And now, before all the company are yet out of the place, and while Jack Dawson is wiping the sweat from his face, comes the landlord, and asks pretty bluntly to be paid his share of our earnings.
“Well,” says Jack, in a huff, “I see no reason for any such haste; but if you will give me time to put on my breeches, you shall be paid all the same.” And therewith he takes down his trunks from the nail where they hung. And first giving them a doubtful shake, as seeming lighter than he expected, and hearing no chink of money, he thrusts his hand into one pocket, and then into the other, and cries in dismay: “Heaven’s mercy upon us; we are robbed! Every penny of our money is gone!”
“Can you think of nothing better than such an idle story as that?” says the landlord. “There hath been none behind this sheet but yourselves all the night.”
We could make no reply to this, but stood gaping at each other in a maze for some seconds; then Jack Dawson, recovering his wits, turns him round, and looking about, cries: “Why, where’s Ned Herring?”
“If you mean him as was killed in your play,” says the landlord, “I’ll answer for it he’s not far off; for, to my knowledge, he was in the house drinking with a man while you were a-dancing of your antics like a fool. And I only hope you may be as honest a man as he, for he paid for his liquor like a gentleman.”

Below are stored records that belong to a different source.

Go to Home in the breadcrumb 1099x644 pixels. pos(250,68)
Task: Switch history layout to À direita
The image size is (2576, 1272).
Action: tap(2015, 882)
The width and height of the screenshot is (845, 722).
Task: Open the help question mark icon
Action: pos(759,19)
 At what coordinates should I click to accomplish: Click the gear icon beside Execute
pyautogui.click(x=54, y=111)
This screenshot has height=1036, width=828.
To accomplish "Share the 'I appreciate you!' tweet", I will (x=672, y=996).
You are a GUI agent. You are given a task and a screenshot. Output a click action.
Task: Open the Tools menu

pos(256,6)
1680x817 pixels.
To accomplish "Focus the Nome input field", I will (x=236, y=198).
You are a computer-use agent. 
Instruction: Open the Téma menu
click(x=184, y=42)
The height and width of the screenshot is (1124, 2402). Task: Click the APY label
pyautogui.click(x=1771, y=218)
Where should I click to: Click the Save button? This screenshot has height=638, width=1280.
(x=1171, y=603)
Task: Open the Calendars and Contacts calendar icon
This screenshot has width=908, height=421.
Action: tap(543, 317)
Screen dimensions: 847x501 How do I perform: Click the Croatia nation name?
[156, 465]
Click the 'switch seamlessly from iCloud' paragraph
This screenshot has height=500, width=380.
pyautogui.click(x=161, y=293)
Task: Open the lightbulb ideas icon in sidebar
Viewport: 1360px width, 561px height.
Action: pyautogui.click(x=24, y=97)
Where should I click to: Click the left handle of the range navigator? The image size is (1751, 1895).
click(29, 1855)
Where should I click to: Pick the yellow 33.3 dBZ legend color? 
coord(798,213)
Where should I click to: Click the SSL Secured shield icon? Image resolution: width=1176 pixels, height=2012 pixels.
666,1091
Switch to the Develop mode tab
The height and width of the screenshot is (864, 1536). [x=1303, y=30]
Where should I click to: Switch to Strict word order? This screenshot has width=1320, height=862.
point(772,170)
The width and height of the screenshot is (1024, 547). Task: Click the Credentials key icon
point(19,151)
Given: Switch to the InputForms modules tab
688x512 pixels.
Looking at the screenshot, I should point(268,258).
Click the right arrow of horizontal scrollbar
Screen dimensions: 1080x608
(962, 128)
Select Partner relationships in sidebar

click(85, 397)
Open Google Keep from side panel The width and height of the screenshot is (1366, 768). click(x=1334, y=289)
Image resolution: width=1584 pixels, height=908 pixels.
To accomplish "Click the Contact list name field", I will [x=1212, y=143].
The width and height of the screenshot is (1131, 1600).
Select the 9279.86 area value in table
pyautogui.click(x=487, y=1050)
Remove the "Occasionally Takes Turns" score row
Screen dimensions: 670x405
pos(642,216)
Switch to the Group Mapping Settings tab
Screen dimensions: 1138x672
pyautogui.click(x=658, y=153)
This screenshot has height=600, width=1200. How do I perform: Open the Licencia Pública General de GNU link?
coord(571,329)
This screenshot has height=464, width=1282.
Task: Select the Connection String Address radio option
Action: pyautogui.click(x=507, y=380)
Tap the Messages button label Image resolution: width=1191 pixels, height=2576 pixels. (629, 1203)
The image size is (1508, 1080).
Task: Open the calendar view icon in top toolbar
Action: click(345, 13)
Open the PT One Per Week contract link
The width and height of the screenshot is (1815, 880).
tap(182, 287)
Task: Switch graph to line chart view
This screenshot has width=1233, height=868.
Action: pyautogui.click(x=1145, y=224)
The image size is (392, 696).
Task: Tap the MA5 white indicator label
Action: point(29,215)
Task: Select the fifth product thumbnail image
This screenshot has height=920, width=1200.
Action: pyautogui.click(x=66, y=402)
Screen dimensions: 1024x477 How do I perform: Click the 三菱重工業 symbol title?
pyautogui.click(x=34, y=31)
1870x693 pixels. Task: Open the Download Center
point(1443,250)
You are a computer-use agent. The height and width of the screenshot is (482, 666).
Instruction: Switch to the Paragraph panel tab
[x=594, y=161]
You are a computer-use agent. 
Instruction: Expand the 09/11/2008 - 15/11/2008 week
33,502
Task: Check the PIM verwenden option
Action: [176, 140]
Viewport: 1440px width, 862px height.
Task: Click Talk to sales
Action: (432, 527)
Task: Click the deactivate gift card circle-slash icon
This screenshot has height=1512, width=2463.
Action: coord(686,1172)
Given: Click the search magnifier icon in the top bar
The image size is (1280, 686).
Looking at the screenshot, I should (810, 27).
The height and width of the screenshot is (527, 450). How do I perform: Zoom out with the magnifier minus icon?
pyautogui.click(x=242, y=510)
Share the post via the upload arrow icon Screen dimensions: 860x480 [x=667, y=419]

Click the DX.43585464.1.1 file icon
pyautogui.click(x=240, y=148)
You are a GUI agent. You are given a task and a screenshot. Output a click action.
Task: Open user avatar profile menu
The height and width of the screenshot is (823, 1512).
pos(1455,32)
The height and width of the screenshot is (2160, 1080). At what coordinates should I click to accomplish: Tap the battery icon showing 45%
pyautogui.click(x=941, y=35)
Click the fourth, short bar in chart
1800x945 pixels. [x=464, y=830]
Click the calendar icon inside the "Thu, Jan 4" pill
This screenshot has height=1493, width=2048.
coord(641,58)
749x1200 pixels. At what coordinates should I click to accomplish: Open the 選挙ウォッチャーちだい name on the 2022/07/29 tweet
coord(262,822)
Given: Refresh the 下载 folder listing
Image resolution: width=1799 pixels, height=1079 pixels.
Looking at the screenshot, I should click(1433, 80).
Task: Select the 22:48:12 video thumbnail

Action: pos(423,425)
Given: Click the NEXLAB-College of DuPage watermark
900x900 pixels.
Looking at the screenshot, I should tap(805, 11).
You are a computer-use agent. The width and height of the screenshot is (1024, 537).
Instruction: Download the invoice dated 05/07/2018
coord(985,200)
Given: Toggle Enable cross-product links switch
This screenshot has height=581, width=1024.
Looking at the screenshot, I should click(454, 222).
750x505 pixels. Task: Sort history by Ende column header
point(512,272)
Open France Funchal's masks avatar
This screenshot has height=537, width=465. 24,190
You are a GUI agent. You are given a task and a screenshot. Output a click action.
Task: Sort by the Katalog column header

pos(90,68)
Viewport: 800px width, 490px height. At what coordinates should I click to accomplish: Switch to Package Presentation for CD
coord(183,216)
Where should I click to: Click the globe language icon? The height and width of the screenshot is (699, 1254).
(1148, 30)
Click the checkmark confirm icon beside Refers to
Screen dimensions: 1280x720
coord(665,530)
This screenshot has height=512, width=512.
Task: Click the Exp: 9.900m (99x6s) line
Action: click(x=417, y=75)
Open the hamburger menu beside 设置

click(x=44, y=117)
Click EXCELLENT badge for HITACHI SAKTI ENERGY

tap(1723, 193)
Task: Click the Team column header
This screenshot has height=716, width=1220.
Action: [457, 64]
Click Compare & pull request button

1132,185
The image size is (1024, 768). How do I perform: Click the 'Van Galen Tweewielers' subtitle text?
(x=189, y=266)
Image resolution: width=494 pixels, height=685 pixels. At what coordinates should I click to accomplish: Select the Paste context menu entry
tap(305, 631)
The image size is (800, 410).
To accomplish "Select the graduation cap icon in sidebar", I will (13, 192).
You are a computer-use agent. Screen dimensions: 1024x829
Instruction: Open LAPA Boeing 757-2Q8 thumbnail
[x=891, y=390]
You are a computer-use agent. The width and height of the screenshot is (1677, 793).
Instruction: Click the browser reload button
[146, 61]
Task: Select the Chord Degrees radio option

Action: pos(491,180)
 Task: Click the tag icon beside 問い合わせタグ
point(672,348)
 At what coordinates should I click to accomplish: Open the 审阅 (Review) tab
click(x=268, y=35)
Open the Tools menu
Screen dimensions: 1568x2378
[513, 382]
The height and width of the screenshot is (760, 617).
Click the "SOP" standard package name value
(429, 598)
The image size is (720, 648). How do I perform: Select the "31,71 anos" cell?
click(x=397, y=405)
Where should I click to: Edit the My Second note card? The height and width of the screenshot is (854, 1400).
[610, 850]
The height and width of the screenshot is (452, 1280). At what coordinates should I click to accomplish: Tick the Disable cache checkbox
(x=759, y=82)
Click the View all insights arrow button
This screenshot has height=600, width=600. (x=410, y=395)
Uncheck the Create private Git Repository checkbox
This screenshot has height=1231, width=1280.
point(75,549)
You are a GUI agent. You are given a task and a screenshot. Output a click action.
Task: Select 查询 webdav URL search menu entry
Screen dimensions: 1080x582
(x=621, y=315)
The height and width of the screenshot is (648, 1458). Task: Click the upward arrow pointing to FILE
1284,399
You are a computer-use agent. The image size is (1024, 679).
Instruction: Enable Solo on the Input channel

That settled the question, for we knew the constable had left never a penny in his pocket when he clapt us in the stocks.
“Well,” says Jack, “he has our money, as you may prove by searching us, and if you have faith in him ’tis all as one, and you may rest easy for your reckoning being paid against his return.”
The landlord went off, vowing he would take the law of us if he were not paid by the morning; and we, as soon as we had shuffled on our clothes, away to hunt for Ned, thinking that maybe he had made off with the money to avoid paying half to the landlord, and hoping always that, though he might play the rogue with him, he would deal honestly by us. But we could find no trace of him, though we visited every alehouse in the town, and so back we go, crestfallen, to the Bell, to beg the innkeeper to give us a night’s lodging and a crust of bread on the speculation that Ned would come back and settle our accounts; but he would not listen to our prayers, and so, hungry and thirsty, and miserable beyond expression, we were fain to make up with a loft over the stables, where, thanks to a good store of sweet hay, we soon forgot our troubles in sleep, but not before we had concerted to get away in the morning betimes to escape another day in the stocks.
Accordingly, before the break of day, we were afoot, and after noiselessly packing our effects in the cart in the misty grey light, Jack Dawson goes in the stable to harness our nag, while I as silently take down the heavy bar that fastened the yard gate. But while I was yet fumbling at the bolts, and all of a shake for fear of being caught in the act, Jack Dawson comes to me, with Moll holding of his hand, as she would when our troubles were great, and says in a tone of despair:
“Give over, Kit. We are all undone again. For our harness is stole, and there’s never another I can take in its place.”
While we were at this stumble, out comes our landlord to make sport of us. “Have you found your money yet, friends?” says he, with a sneer.
“No,” says Jack, savagely, “and our money is not all that we have lost, for some villain has filched our nag’s harness, and I warrant you know who he is.”
“Why, to be sure,” returns the other, “the same friend may have taken it who has gone astray with your other belongings; but, be that as it may, I’ll answer for it when your money is found your harness will be forthcoming, and not before.”
“Come, Master,” says I, “have you no more heart than to make merry at the mischances of three poor wretches such as we?”
“Aye,” says he, “when you can show that you deserve better treatment.”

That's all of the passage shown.